Hogan is not abandoning his effort to acquire the Oxon Cove site for other purposes, according to Amelia Chasse, his communications director. He is simply halting talks with the Redskins.

“We are not continuing discussions with the Redskins regarding this site at this time, however we are moving full steam ahead with acquiring state control of the Maryland Gateway in Prince George’s County from the federal government,” Chasse wrote in response to an email from The Washington Post asking whether Hogan had withdrawn support of a new Redskins stadium in Maryland. “We believe this site holds significant potential benefits for the region and the state, as does the proposal to expand protected federal parkland in Western Maryland. We are working closely with our federal partners to finalize the transfer.”

Snyder’s first choice of location for his new stadium is the RFK Stadium site in the District, where the Redskins played from 1961 to 1996 and won three Super Bowl championships under Hall of Fame Coach Joe Gibbs.

Nonetheless, the possibility of building adjacent to MGM ­National Harbor, as Hogan had advocated, would have served as a useful bargaining chip, as well as a fallback plan.

Virginia, under Gov. Ralph Northam (D), has shown little interest in landing the Redskins’ next stadium.

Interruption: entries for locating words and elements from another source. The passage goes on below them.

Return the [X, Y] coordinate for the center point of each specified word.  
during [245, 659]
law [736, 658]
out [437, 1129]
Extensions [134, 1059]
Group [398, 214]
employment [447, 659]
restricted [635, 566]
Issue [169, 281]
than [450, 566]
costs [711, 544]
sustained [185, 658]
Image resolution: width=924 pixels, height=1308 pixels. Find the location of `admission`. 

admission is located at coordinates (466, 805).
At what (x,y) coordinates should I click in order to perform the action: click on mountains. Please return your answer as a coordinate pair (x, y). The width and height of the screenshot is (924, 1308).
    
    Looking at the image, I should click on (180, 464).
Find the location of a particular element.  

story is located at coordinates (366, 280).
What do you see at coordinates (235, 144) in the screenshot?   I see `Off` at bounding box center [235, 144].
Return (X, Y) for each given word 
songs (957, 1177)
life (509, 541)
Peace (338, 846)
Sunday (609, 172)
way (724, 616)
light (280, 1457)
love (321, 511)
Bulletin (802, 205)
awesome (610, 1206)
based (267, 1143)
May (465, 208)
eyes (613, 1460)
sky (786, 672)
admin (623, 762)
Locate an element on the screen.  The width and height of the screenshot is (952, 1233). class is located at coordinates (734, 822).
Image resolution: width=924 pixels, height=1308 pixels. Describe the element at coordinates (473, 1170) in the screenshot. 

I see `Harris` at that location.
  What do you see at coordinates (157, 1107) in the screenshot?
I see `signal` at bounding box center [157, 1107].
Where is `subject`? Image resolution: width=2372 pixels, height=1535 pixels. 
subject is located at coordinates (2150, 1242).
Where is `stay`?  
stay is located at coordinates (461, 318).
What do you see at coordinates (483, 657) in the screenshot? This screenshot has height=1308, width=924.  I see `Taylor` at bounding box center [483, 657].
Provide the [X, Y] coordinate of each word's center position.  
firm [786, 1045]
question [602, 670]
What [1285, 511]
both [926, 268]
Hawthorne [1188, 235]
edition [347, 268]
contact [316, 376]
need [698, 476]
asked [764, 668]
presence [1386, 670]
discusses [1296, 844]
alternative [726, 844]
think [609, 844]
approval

With Hogan informing Redskins officials that he was calling a halt to his courtship, that leaves Snyder with essentially one suitor: D.C. Mayor Muriel E. Bowser (D), who has publicly championed the return of the Redskins to the RFK site.

Both Bowser and Snyder face significant political hurdles to build at the site. Because the ­190-acre parcel is owned by the federal government, District officials would first have to convince Congress to give the land to the city or extend a long-term lease, along with approval for commercial development.

Working in concert with the Redskins, D.C. officials tried to do that in stealth fashion late last fall, seeking to insert a provision to gain control of the RFK land in an omnibus spending bill. Because that bill wasn’t acted upon before the Republican-controlled Congress adjourned, the process must start anew in the current Congress, where it’s expected to meet more resistance in the Democratic-controlled House.

If the District ultimately gains control of the land, as D.C. Del. Eleanor Holmes Norton (D) believes is appropriate, Bowser would then have to persuade the D.C. Council that the best use of the coveted site would be a new stadium for the Redskins.

The mere idea has drawn protests from many residents of Ward 6, whose councilmember, Charles Allen (D), has sponsored an online petition “HailNoRFK” that has 3,700 signatures.

Also on record against a Redskins stadium in the District is Councilmember David Grosso (I-At Large), who has collaborated with lawmakers in Maryland and Virginia in proposing an interstate compact that would preclude public incentives or financing for a new NFL stadium.

Hogan’s effort to acquire the Oxon Cove site for a Redskins stadium triggered considerable criticism when it became public. Local politicians who hadn’t been briefed on the governor’s closed-door talks with Snyder and Interior Department officials said they felt blindsided. Environmentalists, naturalists, historians and visitors to the Oxon Cove site, which includes a working farm and historical exhibits, voiced alarm.

The fact that Hogan insisted Maryland wouldn’t contribute “one penny” toward construction did little to allay concerns about the environmental impact or answer the question of who would pay for the additional infrastructure demanded by an NFL stadium at an already congested interchange that’s not served by public transportation.

While Snyder is eager to vacate FedEx Field, blaming the 22-year-old stadium for the team’s declining ticket sales and plunging attendance, he can’t do so until September 2027. The Redskins are contractually obligated to play there until that time.

But nothing precludes the team from staying beyond 2027. As owner of both the venue and land, Snyder could refurbish FedEx or build a new stadium in the shadow of the current one.